Meet the Woman Who Was the First Female Senator and the Last Senator to Be an Enslaver. She Served for Just One Day

Rebecca Felton was sworn in on this day, and despite her short time in power, her legacy reveals deep contradictions in American history

Rebecca Latimer Felton
Rebecca Latimer Felton, photographed between 1909 and 1930 Library of Congress, Prints & Photographs Division via Wikimedia Commons

Rebecca Latimer Felton, a “grand old woman from Georgia,” was 87 years old when she took the oath of office on November 21, 1922, becoming the first female senator in American history.

Suffragists in the Senate chamber cheered. The 19th Amendment, which guaranteed women the right to vote, had only been ratified two years earlier, and Georgia was the first state to oppose it. Now, it was the first state to appoint a woman as a senator.

But this victory for women’s rights was a thorny one: Felton was hardly a progressive champion.

“The day marked a historic first for American women,” journalist Laura Mallonee wrote for Smithsonian in 2022. “But it’s complicated by Felton’s record as an outspoken white supremacist and the last member of Congress to have enslaved people.”

Felton was born on a wealthy plantation near Decatur, Georgia, in 1835, and married enslaver, farmer, surgeon and Methodist preacher William Harrell Felton in 1853. She entered political life as the manager of his successful campaign for the U.S. House of Representatives as an independent Democrat in 1874. For decades, she remained in the limelight of the post-bellum South as a virulent white supremacist, advocating lynchings, drumming up racial hate in speeches and newspapers, and decrying Black men as dangers to white women’s virtue.

“If it needs lynching to protect woman’s dearest possession from ravening human beasts,” Felton once said, “then I say ‘lynch’ a thousand times a week if necessary.”

Rebecca Latimer Felton at her desk
 Rebecca Latimer Felton seated at her desk Public domain via Wikimedia Commons

Felton’s vision of women’s rights was tightly entwined with her racist worldview. White men were failing to protect white women from Black men, she reasoned, so white women needed to take matters into their own hands by obtaining the right to vote.

Her local suffrage efforts, however, were futile. Georgia refused to ratify the 19th Amendment, but it became federal law anyway in August 1920 after 36 of the 48 states voted in its favor. Even then, Georgia blocked its women from voting in the 1920 elections on a technicality because they had failed to register before local deadlines. Felton responded by calling the state legislature “the most uncompromising woman-haters in the known world.”

But Georgia’s Governor Thomas Hardwick knew women would inevitably become a powerful voting bloc once registered. To curry their favor, he appointed Felton to a Senate seat left vacant by another senator’s death. Hardwick himself wished to run for the seat and figured a woman would not oppose his candidacy.

As it happened, Hardwick lost the election to Walter F. George, and suffragists rallied to have Felton seated for just one day before George was sworn in.

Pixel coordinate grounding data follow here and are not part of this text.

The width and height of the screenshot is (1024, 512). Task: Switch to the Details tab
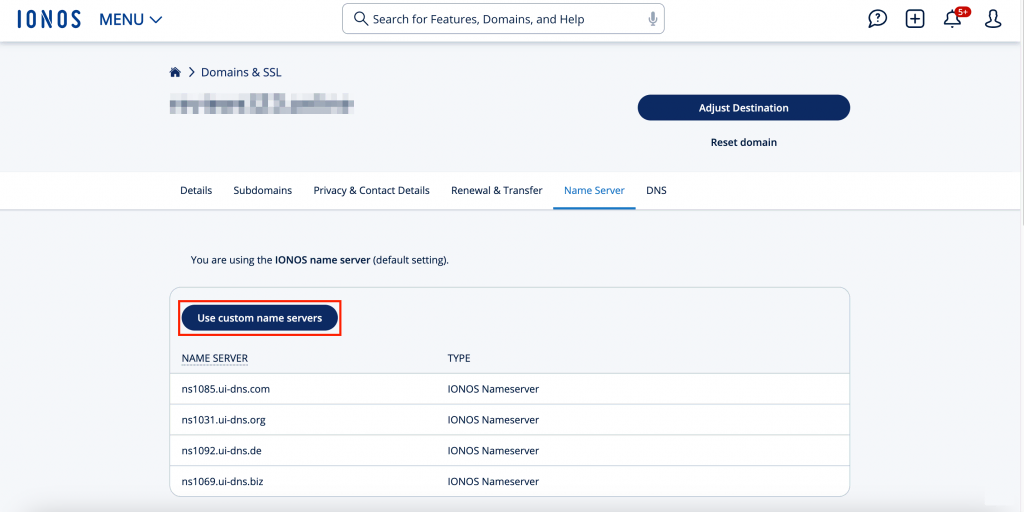pos(196,190)
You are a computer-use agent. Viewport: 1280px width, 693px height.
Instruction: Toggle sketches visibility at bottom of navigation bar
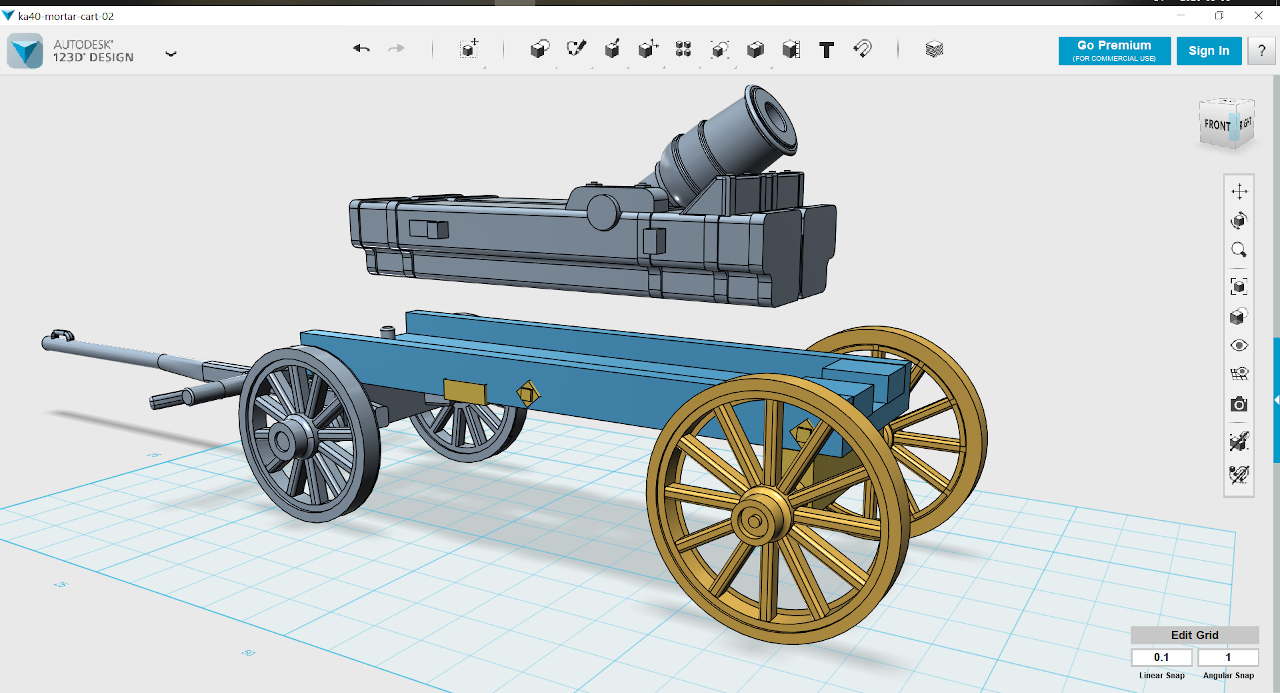tap(1239, 473)
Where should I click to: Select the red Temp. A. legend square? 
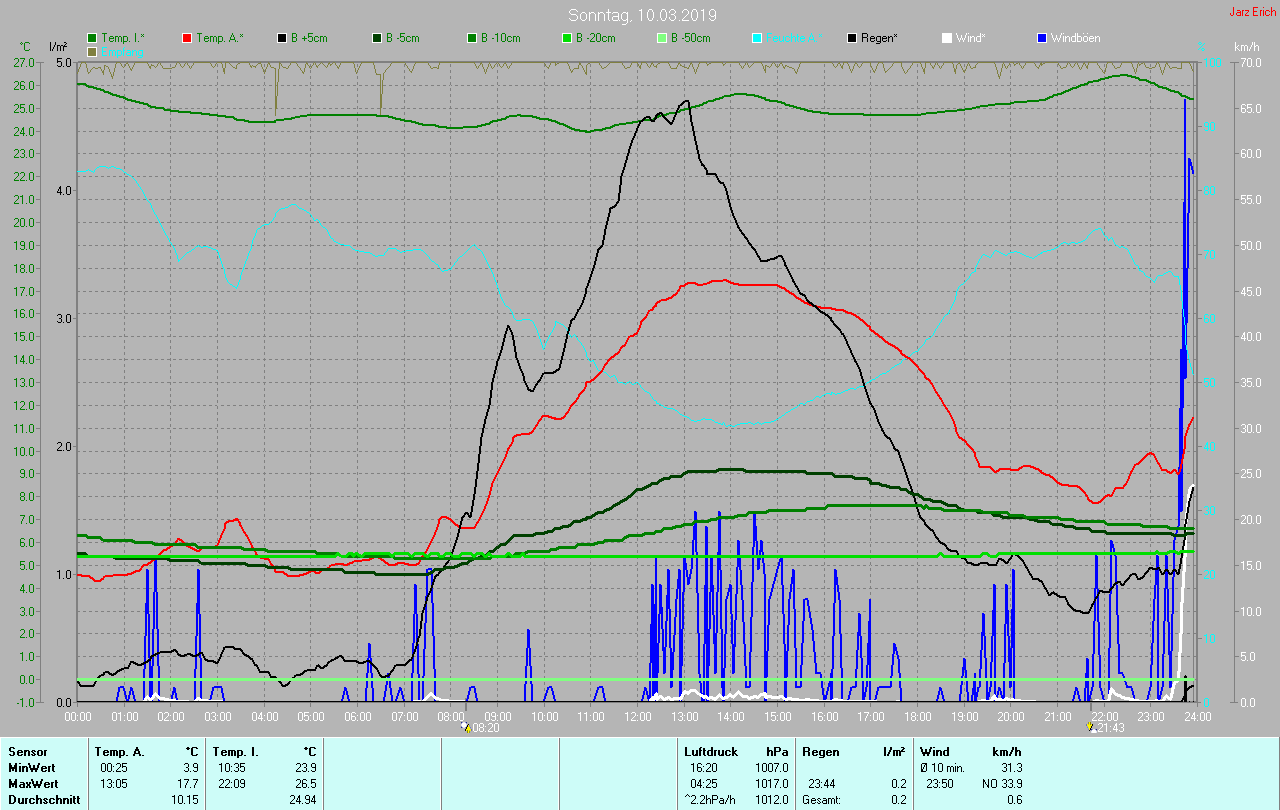(x=188, y=38)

Even though Congress was out of session, President Warren G. Harding relented and held a special legislative session on November 21—not just because of Felton’s appeals, but also because he needed to iron out a bit of maritime shipping legislation.

The event was historic, if largely symbolic. In her remarks, Felton, a self-described “remnant of the Old South that has never flickered in her patriotism,” thanked “the noble men of Georgia” and their “chivalric governor” for the opportunity to speak on the Senate floor.

Her first speech was her last, and George promptly took office thereafter. It would be another 16 years until Gladys Pyle, a Republican from South Dakota, became the first woman elected to the Senate without having first been appointed to fill a vacancy.

Felton never returned to public office, dying at the age of 94 in 1930. Her groundbreaking victory for the suffrage movement laid bare the contradictions in American Progressivism, making it all the more essential to consider all her successes, failures and flaws as part of the nation’s messy past. As historian Crystal Feimster put it to Smithsonian, “we can’t relegate her to the dustbin of history.”